The final acquisition price will be subject to an earn-out structure relating to the operational performance of the solar power plants in 2014, as well as possible changes in commercial contracts and tax regulations. The financial take-over date is the 1st of January 2013, which may enable EAM to distribute dividends based on the 2013 earnings.
The acquisition is subject to certain conditions, including satisfactory confirmatory due diligence, continuation of existing financing agreements, and final approval by the board of directors of EAM Solar ASA.
Based on a completion of this transaction and EAM’s current project pipeline, EAM Solar ASA is in a position to further growth in 2014.
The portfolio consists of eight companies (the “Target Companies”) that own 31 solar power plants (the “Target SPPs”) in the Puglia region in Southern Italy with a combined capacity of approximately 30 MW and an initial annual average electricity production capacity of approximately 44 GWh.
The Target SPPs all benefit from a 20-year Feed-in Tariff contract under Conto Energia II, Conto Energia III or Conto Energia IV. The solar power plants were all constructed in 2011 and have been in operation since.
The Target Companies have no employees, and will subsequent to the acquisition be managed through the management agreement between EAM Solar ASA and Energeia Asset Management (through its daughter company SPM).
All Target SPPs currently operate under an operation and technical management contract with a third party service provider. Although EAM initially will maintain these O&M agreements, SPM will review historical performance in 2012 and 2013, and seek to improve operations after operational control has been assumed.
In 2014, the portfolio is expected to produce approximately 44 GWh, generating revenue in the range EUR 16 million to 17 million, with an EBITDA in the range EUR 13 million to 14 million.
Gross interest bearing debt at the financial take-over date the 1st of January 2013 is approximately EUR 73.4 million with a 17-year remaining instalment period. The debt financing is a mixture between financial lease and non-recourse project financing with total debt service payments between EUR 6.7 million and 7.3 million.
The acquisition will be conducted as a corporate cash acquisition whereby EAM Solar ASA acquires the shares in the eight companies owning the 31 power plants.

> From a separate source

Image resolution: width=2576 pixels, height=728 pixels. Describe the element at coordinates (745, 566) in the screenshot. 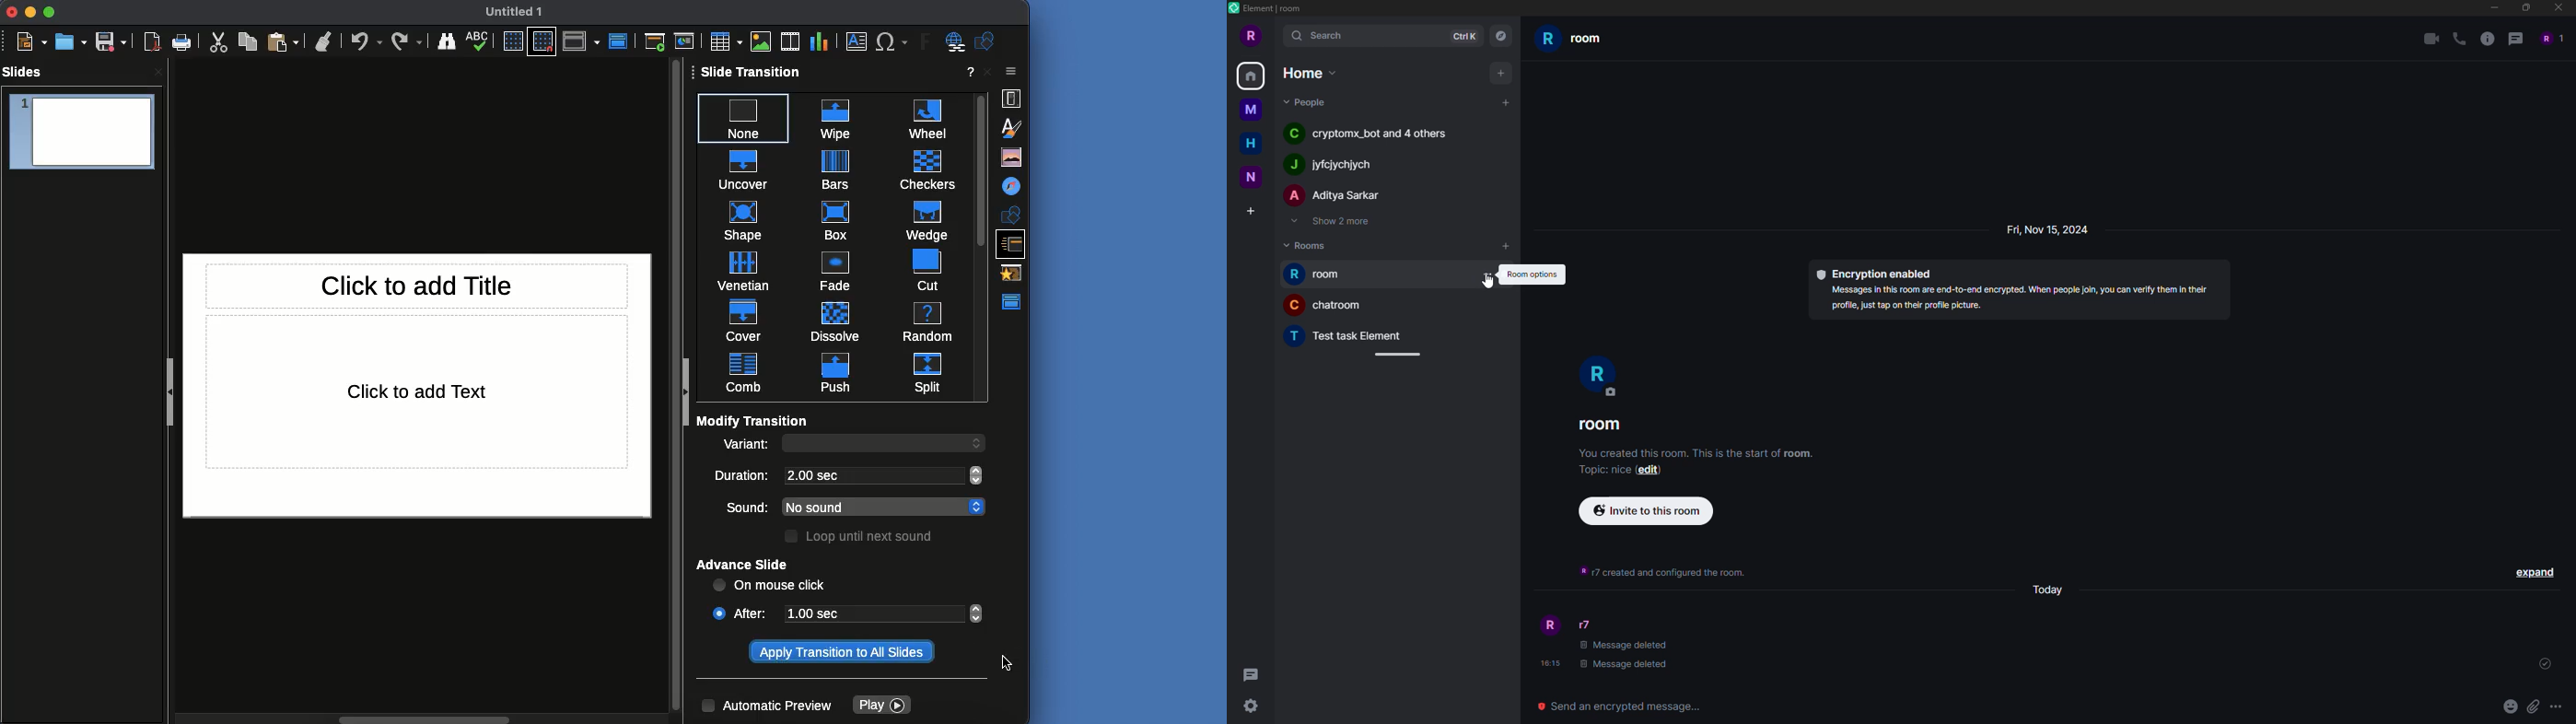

The acquisition is based on an enterprise value of approximately EUR 115 million, financed by an existing debt facility of EUR 73.4 million and cash payment of EUR 41.6 million for the equity, including EUR 6 million held in escrow to cover the outcome of certain events (further described below). In addition, there is an adjustment for the net working capital in the acquired companies.

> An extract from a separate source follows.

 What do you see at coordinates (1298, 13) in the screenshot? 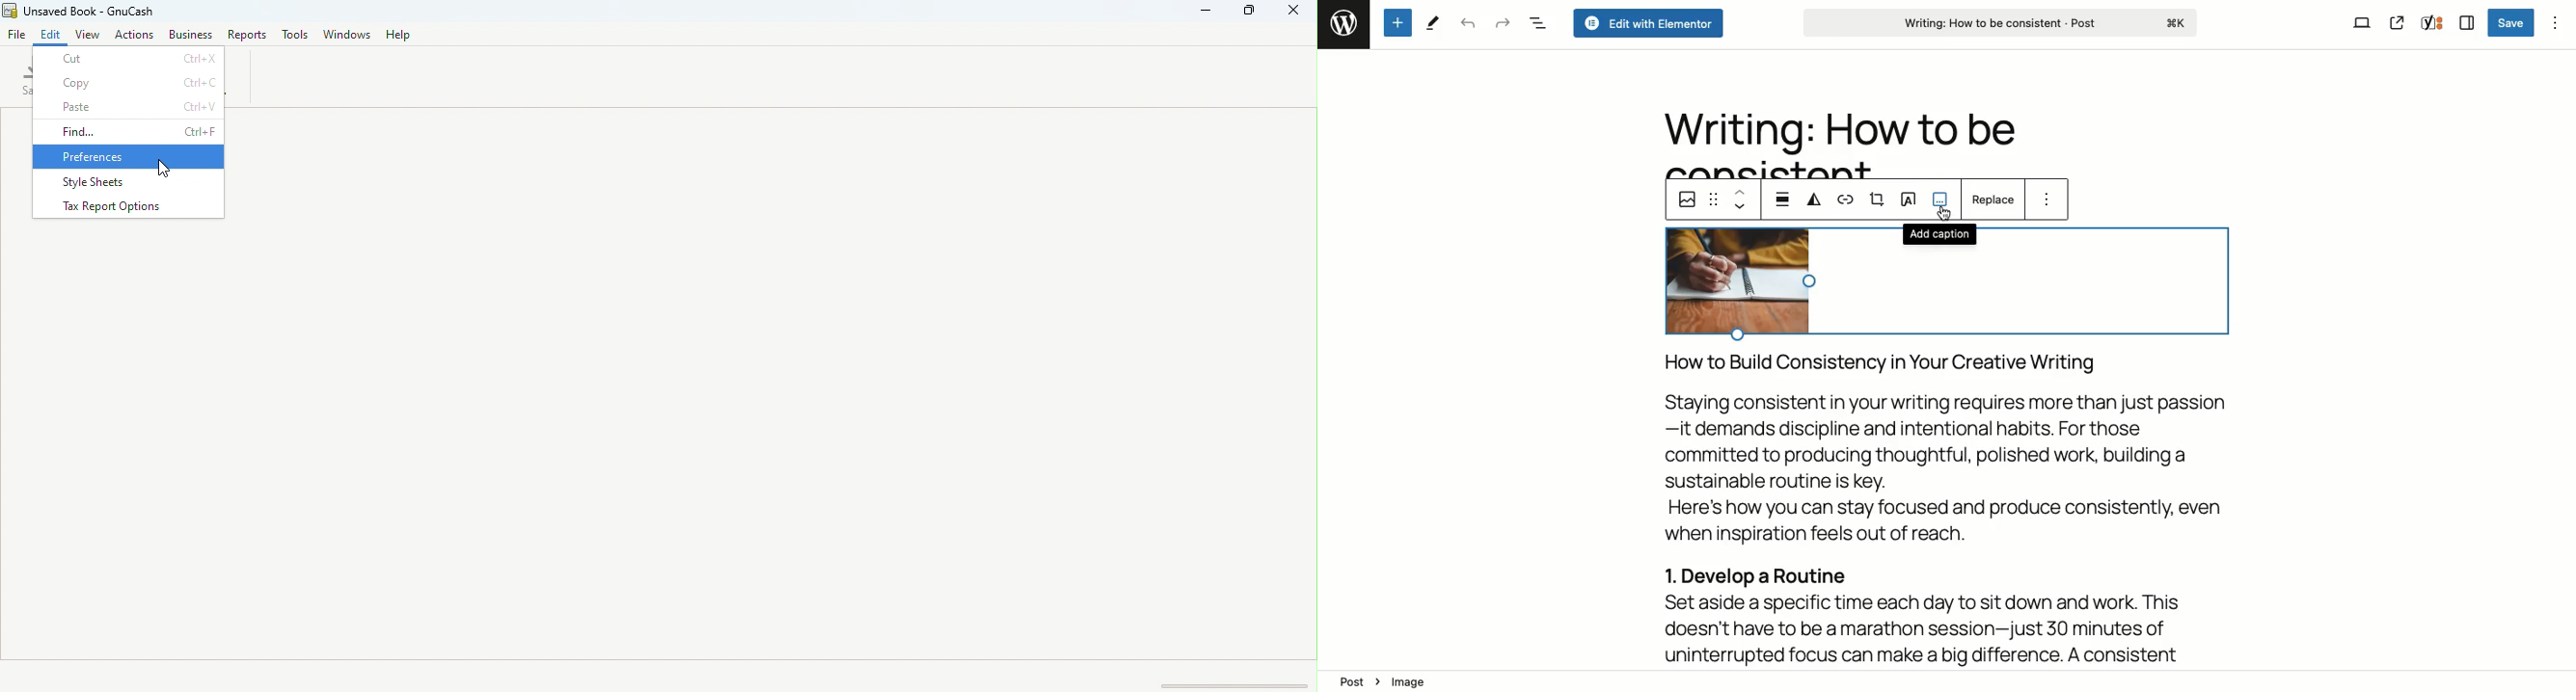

The initial agreed price for the shares in the Target Companies is EUR 41.6 million in cash. However, in order to alleviate certain risks related to operational performance, a negative change to the commercial contract (RID) for solar power plants below 1MW in size, and changes to the taxation of solar power plants in Italy during 2014, an earn-out mechanism has been established to cover the outcome of these three events.
The agreed earn-out amount related to changes in tax regulation and guaranteed RID price is EUR 6 million. This earn-out amount will be paid to an escrow account and relevant earn-out amounts will be payable in 2015 based on the actual outcome of these events in 2014.
In addition to the earn-out held in escrow, the seller has agreed to provide a performance guarantee, whereby the seller will reimburse EAM Solar ASA up to EUR 4 million in 2015 if the actual achieved operational performance of the power plants is below a certain threshold during 2014.